Électricité : La décrue du fleuve Congo réduit la production de la SNEL à Inga

La Société nationale d’électricité (SNEL) fait face à une baisse temporaire de ses capacités de production au complexe hydroélectrique d’Inga en raison de la période d’étiage qui touche actuellement le bassin du fleuve Congo.Ce phénomène naturel, qui intervient généralement entre les mois de juillet et d’août, se caractérise par une diminution importante du niveau des eaux du fleuve Congo. Cette situation entraîne une réduction du débit disponible pour l’exploitation optimale des centrales hydroélectriques d’Inga, avec un impact direct sur la production d’énergie électrique.

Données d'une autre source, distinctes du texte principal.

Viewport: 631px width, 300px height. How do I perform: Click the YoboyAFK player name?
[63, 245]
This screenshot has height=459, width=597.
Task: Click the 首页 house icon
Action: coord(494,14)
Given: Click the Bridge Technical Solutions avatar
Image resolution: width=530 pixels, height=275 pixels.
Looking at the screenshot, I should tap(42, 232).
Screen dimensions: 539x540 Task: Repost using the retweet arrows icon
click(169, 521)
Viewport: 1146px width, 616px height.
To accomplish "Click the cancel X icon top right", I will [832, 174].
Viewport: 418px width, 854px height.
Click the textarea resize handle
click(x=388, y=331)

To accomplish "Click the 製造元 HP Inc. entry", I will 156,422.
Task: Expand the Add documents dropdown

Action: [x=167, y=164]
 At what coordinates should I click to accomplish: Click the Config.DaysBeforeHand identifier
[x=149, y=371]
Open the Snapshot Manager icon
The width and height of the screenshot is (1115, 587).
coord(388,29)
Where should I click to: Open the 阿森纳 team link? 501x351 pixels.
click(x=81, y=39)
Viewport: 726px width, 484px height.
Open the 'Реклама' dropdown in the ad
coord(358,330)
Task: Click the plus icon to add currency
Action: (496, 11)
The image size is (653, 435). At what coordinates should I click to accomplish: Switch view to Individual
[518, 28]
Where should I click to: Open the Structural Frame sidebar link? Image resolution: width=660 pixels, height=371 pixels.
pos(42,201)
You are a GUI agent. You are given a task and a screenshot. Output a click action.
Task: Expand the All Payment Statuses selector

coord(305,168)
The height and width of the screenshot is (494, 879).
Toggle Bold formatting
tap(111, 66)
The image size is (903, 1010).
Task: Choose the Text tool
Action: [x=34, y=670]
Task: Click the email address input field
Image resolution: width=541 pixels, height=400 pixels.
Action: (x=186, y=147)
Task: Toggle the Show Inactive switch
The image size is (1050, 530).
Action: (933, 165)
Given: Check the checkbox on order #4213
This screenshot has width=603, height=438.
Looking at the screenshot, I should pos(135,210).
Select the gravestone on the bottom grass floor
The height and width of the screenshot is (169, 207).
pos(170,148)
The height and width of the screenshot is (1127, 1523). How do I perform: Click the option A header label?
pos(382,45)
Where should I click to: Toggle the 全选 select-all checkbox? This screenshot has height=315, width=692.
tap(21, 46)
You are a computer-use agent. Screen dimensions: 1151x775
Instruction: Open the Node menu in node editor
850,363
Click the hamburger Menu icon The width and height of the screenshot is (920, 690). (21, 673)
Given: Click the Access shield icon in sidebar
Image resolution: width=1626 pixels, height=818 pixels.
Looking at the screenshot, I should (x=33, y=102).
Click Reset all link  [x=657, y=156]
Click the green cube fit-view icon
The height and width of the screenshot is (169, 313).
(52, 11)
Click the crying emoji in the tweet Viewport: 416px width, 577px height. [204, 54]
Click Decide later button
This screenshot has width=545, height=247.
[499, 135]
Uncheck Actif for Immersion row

Les données techniques recueillies sur le site indiquent que le débit du fleuve Congo, pouvant atteindre près de 80 000 m³ par seconde en période normale, descend jusqu’à environ 30 000 m³ par seconde durant la saison d’étiage. Cette évolution est suivie grâce aux équipements de mesure installés sur les canaux d’amenée qui alimentent les centrales.La baisse du niveau des eaux affecte également certains ouvrages hydrauliques. Au niveau de la digue déversante, la décrue laisse apparaître des zones de sable et des formations rocheuses, tandis qu’au bassin de Shongo, les opérations d’évacuation des sédiments sont ralenties en raison du faible débit.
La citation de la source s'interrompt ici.